■ Extracted text ■
####################
Far-Fetched Whistleblower Claim of the Month

The hospital industry is accustomed to far-fetched whistleblower claims: allegations that a hospital knowingly submitted false or fraudulent Medicare or Medicaid claims or fired a whistleblower for trying to prevent such activity.  But in terms of far-fetched claims decided in January, whistleblower Jana Endicott wins the prize.

Jana was a nurse at Oakbend Medical Center, in Texas.  She thought some of Oakbend’s IT personnel were working on company time for a private company owned by a husband and wife who also worked at Oakbend.  That bothered her, so she complained.  She got fired.

Jana filed a whistleblower action against Oakbend, claiming that Oakbend violated the False Claims Act (FCA) and fired her for complaining about it.

What were the alleged FCA violations?  Jana’s saw it this way: “Medicare, Medicaid … provided a substantial amount of revenue to Oakbend,” so when Oakbend let employees work for somebody else on company time, it was wasting federal money and therefore violating the FCA.
####################
■ Data shown ■
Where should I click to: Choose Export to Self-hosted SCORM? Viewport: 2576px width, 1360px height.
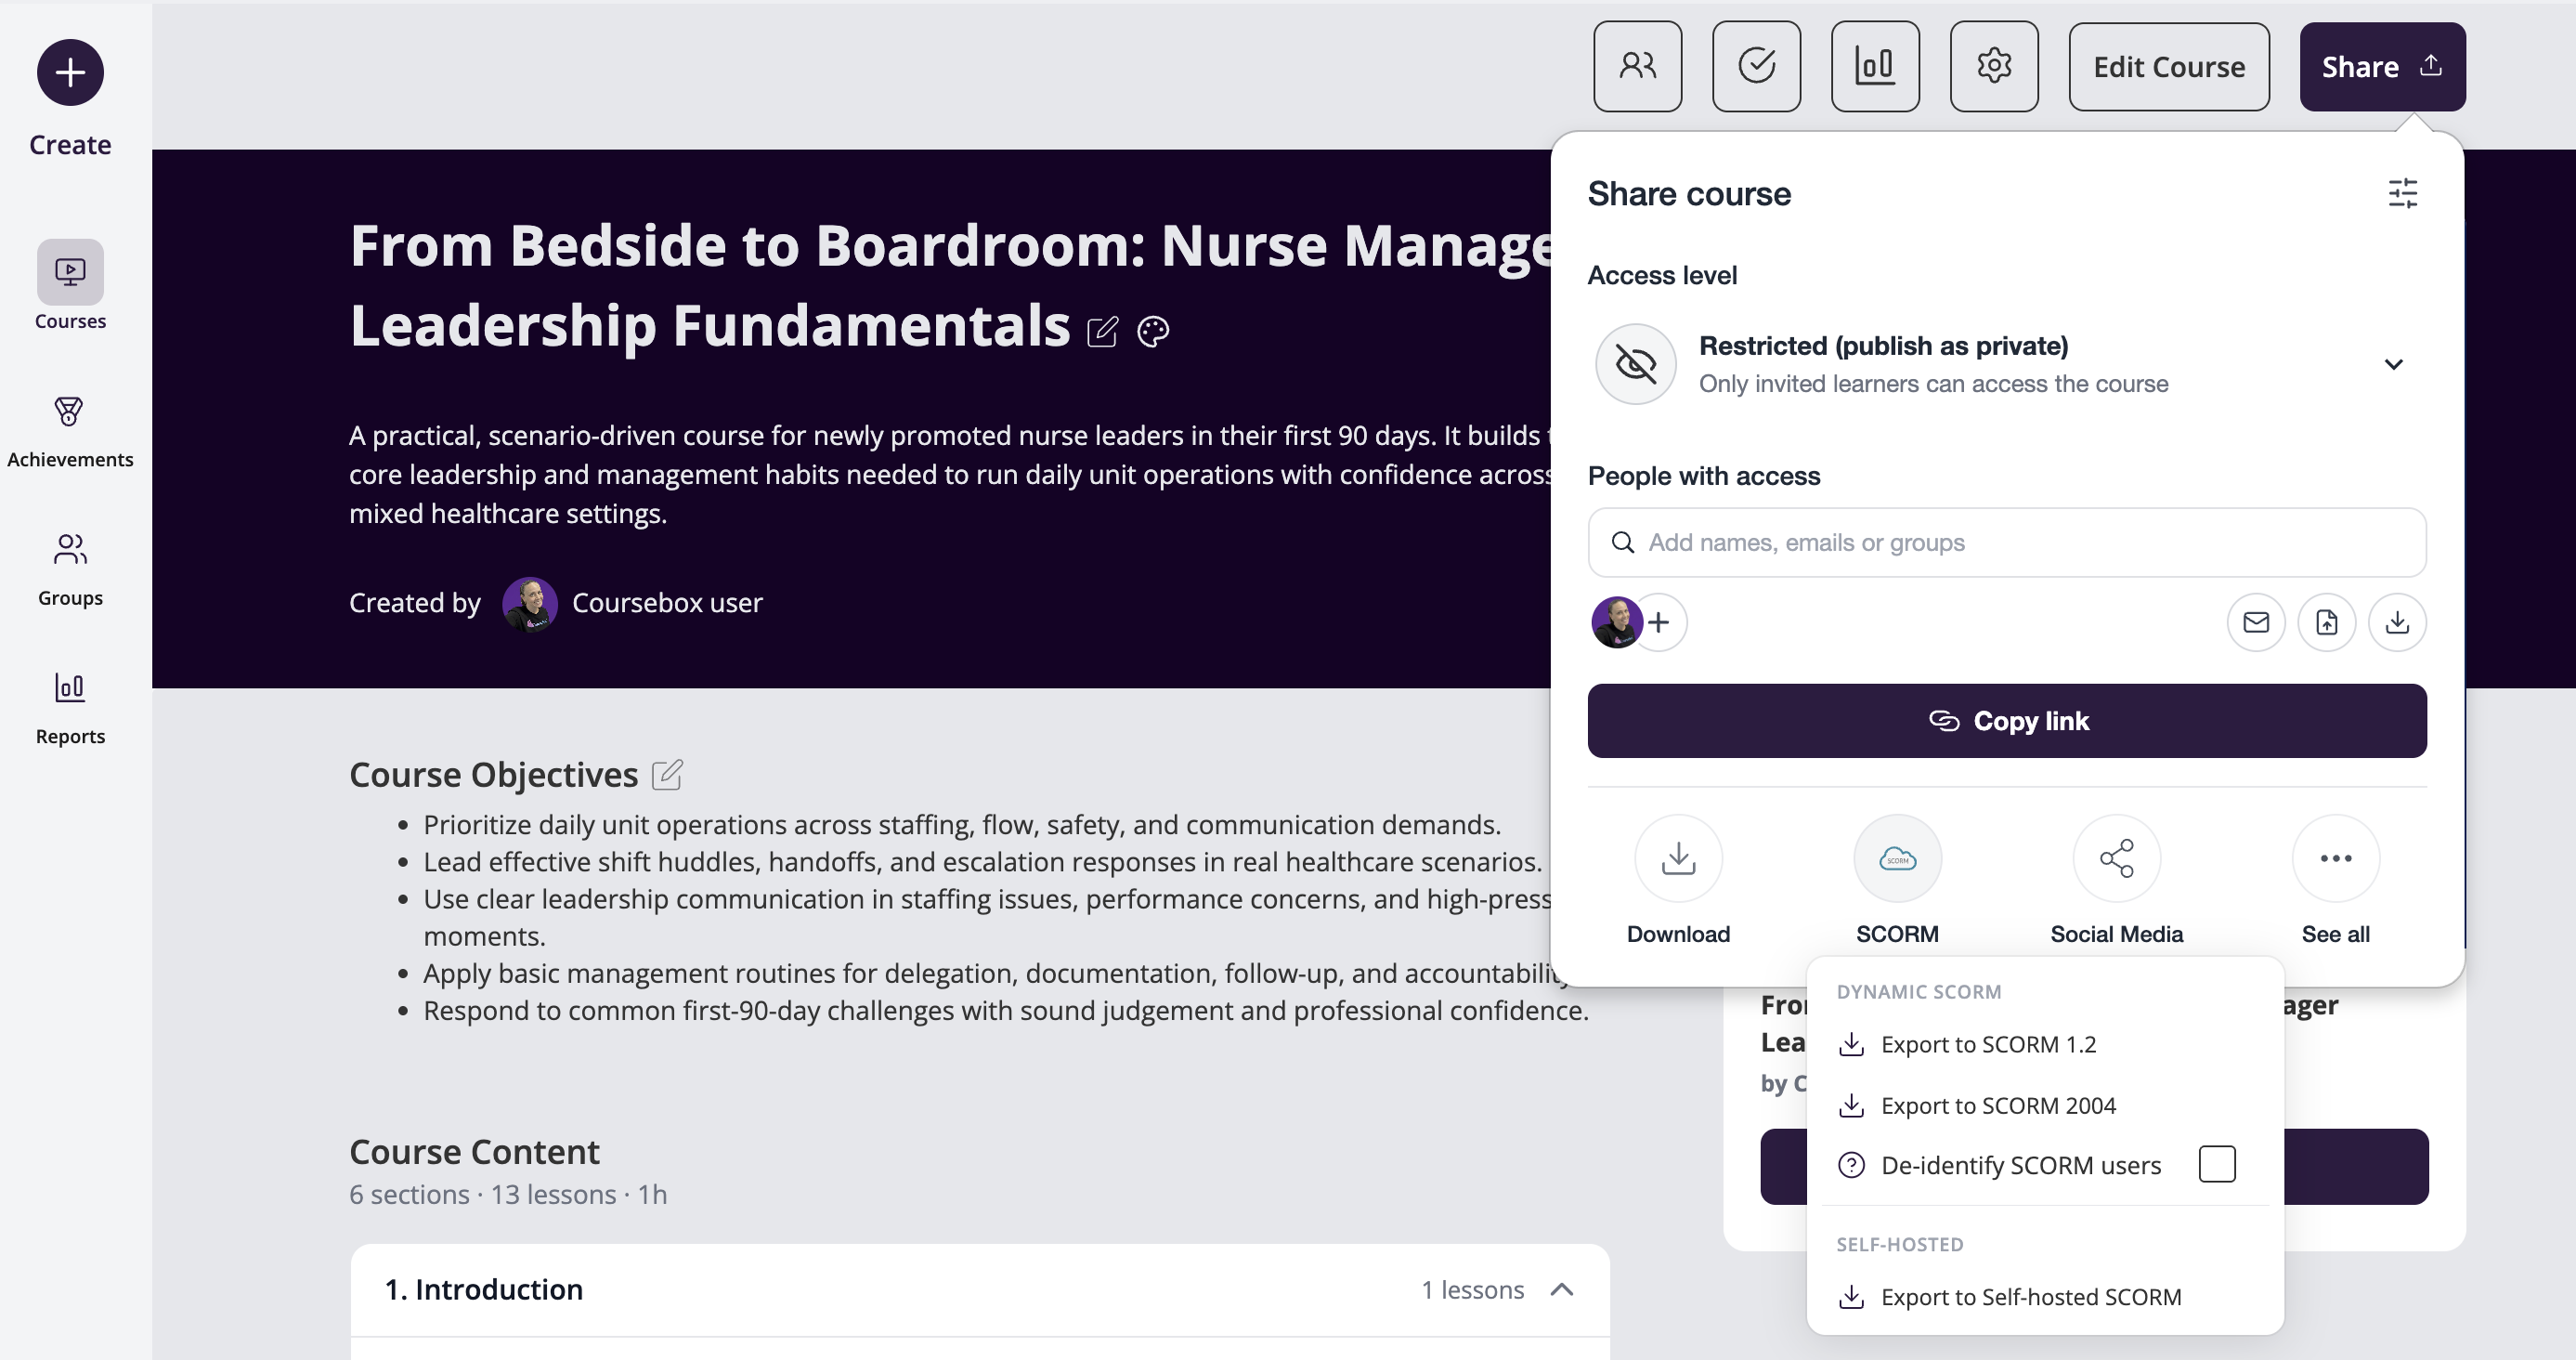click(2031, 1297)
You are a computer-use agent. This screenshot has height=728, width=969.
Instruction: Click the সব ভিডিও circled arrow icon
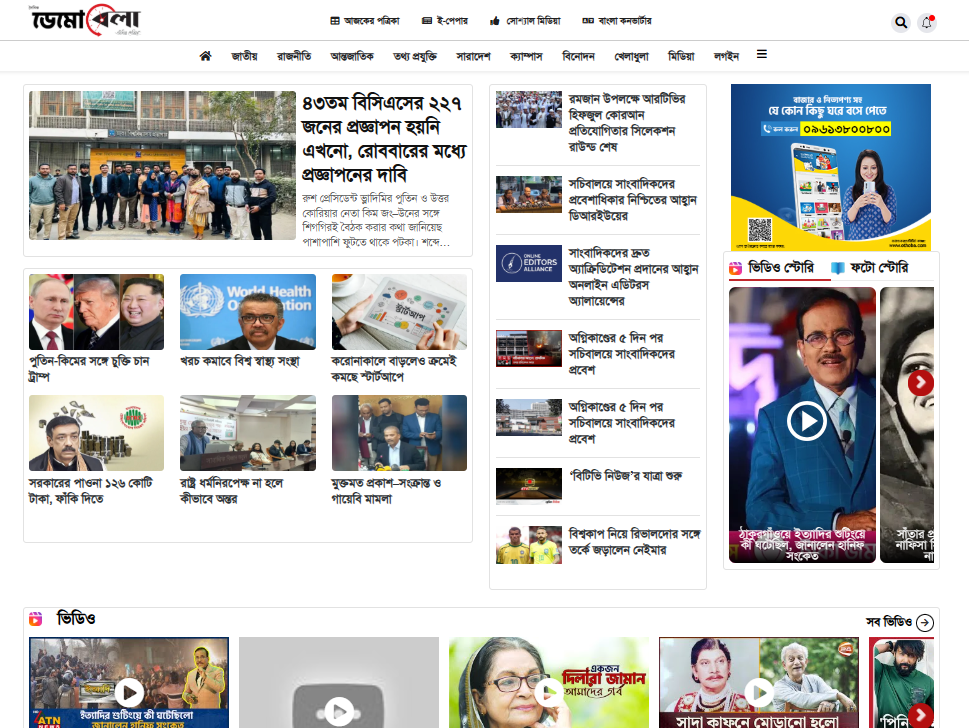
####################
■ Assignment ■
Return, word for word, the part of the whistleblower article that begins at "Jana filed a" and ends after "violating the FCA.".

■ Exercise result ■
Jana filed a whistleblower action against Oakbend, claiming that Oakbend violated the False Claims Act (FCA) and fired her for complaining about it.

What were the alleged FCA violations?  Jana’s saw it this way: “Medicare, Medicaid … provided a substantial amount of revenue to Oakbend,” so when Oakbend let employees work for somebody else on company time, it was wasting federal money and therefore violating the FCA.